Optimization¶

Root finding, unconstrained minimization, and nonlinear least squares.

Requires the optim Cargo feature:

numeris = { version = "0.5", features = ["optim"] }

Algorithm Summary¶

Algorithm	Fixed-size	Dynamic-size	Use case
Brent's method	`brent`	—	Bracketed scalar root finding — superlinear convergence
Newton 1D	`newton_1d`	—	Scalar root finding with analytic derivative
BFGS	`minimize_bfgs`	`minimize_bfgs_dyn`	Unconstrained smooth minimization
Gauss-Newton	`least_squares_gn`	`least_squares_gn_dyn`	Nonlinear least squares (QR-based, full-rank Jacobian)
Levenberg-Marquardt	`least_squares_lm`	`least_squares_lm_dyn`	Nonlinear least squares (damped, more robust)

The fixed-size routines work on Vector<T, N> / Matrix<T, M, N> and are no-alloc (suitable for embedded). The _dyn variants take DynVector<T> / DynMatrix<T> and pick the parameter / residual dimension at runtime — they require the alloc feature.

Root Finding¶

Brent's Method¶

Bracketed root finding — guaranteed to converge given a sign change.

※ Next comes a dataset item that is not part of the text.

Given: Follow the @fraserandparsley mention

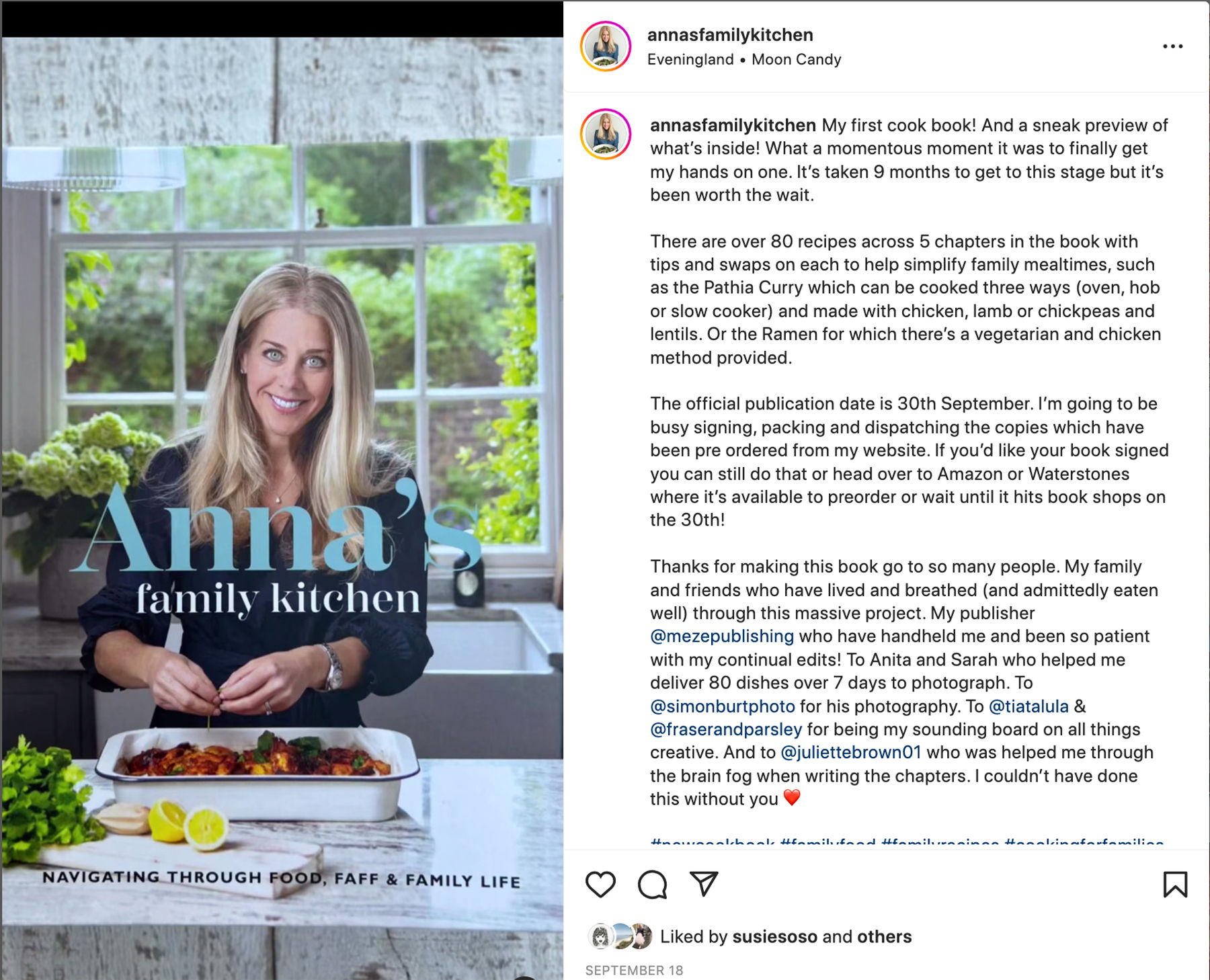Looking at the screenshot, I should [726, 729].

use numeris::optim::{brent, RootSettings};

// Solve x² - 2 = 0 on [0, 2]
let result = brent(
    |x| x * x - 2.0,
    0.0_f64, 2.0,
    &RootSettings::default(),
).unwrap();

assert!((result.x - std::f64::consts::SQRT_2).abs() < 1e-12);
println!("root = {}, f(root) = {}, iters = {}", result.x, result.fx, result.iterations);

Newton 1D¶

Scalar Newton's method with analytic derivative — quadratic convergence near the root.

use numeris::optim::{newton_1d, RootSettings};

// Solve cos(x) = 0 near x = 1.5
let result = newton_1d(
    |x| x.cos(),
    |x| -x.sin(),
    1.5_f64,
    &RootSettings::default(),
).unwrap();

assert!((result.x - std::f64::consts::FRAC_PI_2).abs() < 1e-12);

Settings¶

use numeris::optim::RootSettings;

let settings = RootSettings {
    tol:       1e-12,   // convergence tolerance on |f(x)| and bracket width
    max_iter:  200,
    ..RootSettings::default()
};

BFGS Minimization¶

Quasi-Newton unconstrained minimization with Armijo backtracking line search. Requires both a function and its gradient. Each step is

\[ x_{k+1} = x_k - \alpha_k\, H_k\, \nabla f(x_k), \]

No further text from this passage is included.